Jthose who save the lives of others need protection themselves. At least 415 attacks on health workers and facilities have been carried out since last year’s coup in Myanmar, according to a recently released report. It has become one of the most dangerous places on Earth for doctors, with half of all such global attacks in the first six months of last year. The war in Ethiopia’s Tigray region has resulted in the large-scale destruction of facilities. As the crisis in Sudan worsened last month, the UN reported 15 attacks in the health sector since November.
More than a century and a half have passed since the agreement of the first Geneva Convention, an international ban on attacking the sick and wounded, assaulting or punishing those who give them care and inflicting violence to hospitals and ambulances. These protections have since been expanded and strengthened several times.
Yet attacks on health facilities and health workers, often deliberately targeting them, have become a new norm, from the former Yugoslavia to Syria to the Central African Republic.

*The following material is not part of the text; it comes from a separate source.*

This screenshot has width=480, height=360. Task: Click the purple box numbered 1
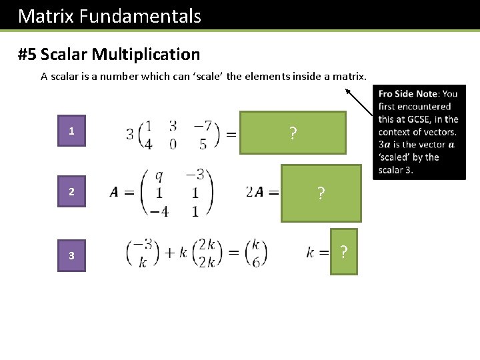click(71, 131)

In 2019, at least 1,200 such acts took place in 20 countries. Hate, dehumanization and genocidal thought as well as the military demand for a quick victory contributed to this. Sickeningly, measures to protect hospitals and clinics – such as giving fighters their locations – have, at worst, facilitated attacks on them. Accountability is extremely rare. When Human Rights Watch reviewed 25 major cases, it found that 16 involved potential war crimes. Only five cases have been fully investigated with published results. In only one case were the soldiers disciplined.

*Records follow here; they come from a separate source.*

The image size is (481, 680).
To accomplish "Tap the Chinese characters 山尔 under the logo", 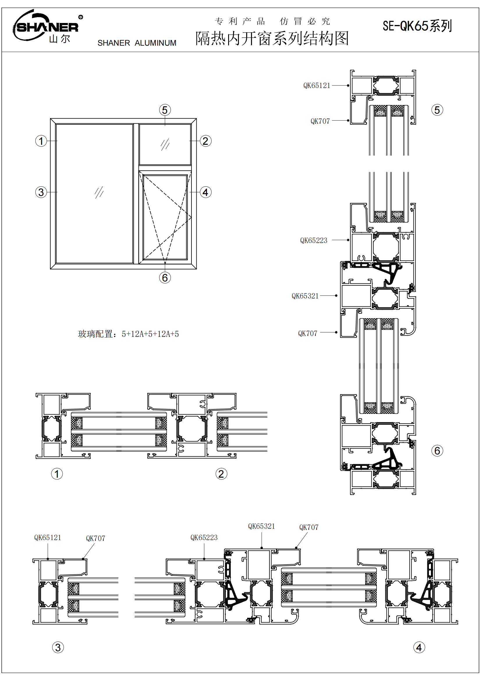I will click(60, 39).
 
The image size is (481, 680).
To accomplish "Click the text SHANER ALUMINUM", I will click(137, 43).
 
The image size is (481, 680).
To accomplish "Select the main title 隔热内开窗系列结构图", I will click(272, 38).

The Assads of this world are the most obvious culprits, but the US, UK and others are hardly free from taint. In October 2015, a US attack on a hospital in Kunduz, Afghanistan, killed 42 civilians. Countries are also responsible when their partners and allies carry out attacks with the weapons they supply. They almost always seek to dodge it: “The US and UK support for Saudi Arabia’s war in Yemen, and the justifications offered for it, is the quintessential example of this conduct” writes Leonard Rubenstein, a human rights lawyer who has investigated many such atrocities, in his recent book Perilous Medicine.

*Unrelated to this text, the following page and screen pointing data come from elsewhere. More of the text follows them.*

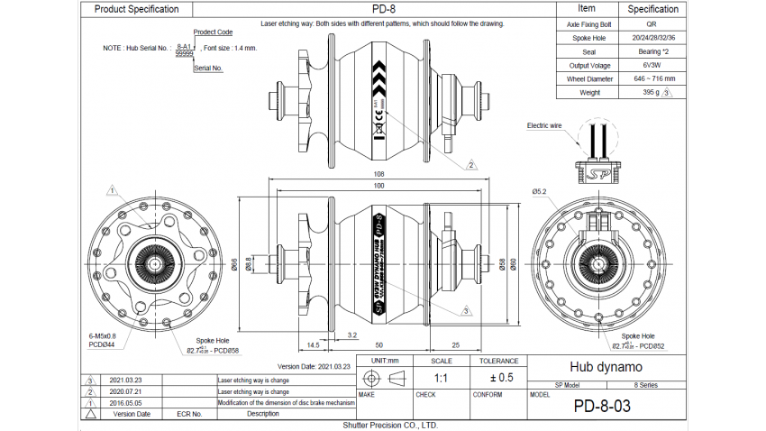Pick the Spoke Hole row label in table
coord(587,38)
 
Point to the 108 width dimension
coord(378,175)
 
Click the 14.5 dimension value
coord(314,344)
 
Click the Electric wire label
coord(544,125)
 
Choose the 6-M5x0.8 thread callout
coord(103,335)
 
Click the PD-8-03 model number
coord(602,406)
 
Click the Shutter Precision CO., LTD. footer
coord(389,424)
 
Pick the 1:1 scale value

It would be easy to despair. Yet Mr Rubenstein argues that such attacks are now more likely to be reported and that global indifference has focused on attention over the past decade, even as action has remained limited. Campaigns by civil society and the medical community have sometimes had a measurable impact. Some governments have made improvements. In 2018, the World Health Organization set up an attack monitoring and reporting system, although it did not prove to be as effective as expected. The International Committee of the Red Cross has brought together military representatives, armed groups, experts and health care workers to discuss pragmatic measures such as managing checkpoints in a way that does not unduly interfere with medical care.
We know what to do. In 2016, then-UN Secretary-General Ban Ki-moon sent the Security Council a long and detailed set of recommendations to address the problem. The members took the opportunity to exchange recriminations, but no action was successful. Even countries that had pledged support have failed to follow through, for example by ensuring that national laws incorporate the Geneva Conventions. Protecting health care is not an entirely hopeless task, but the continued attacks it faces show how desperately sustained efforts are needed.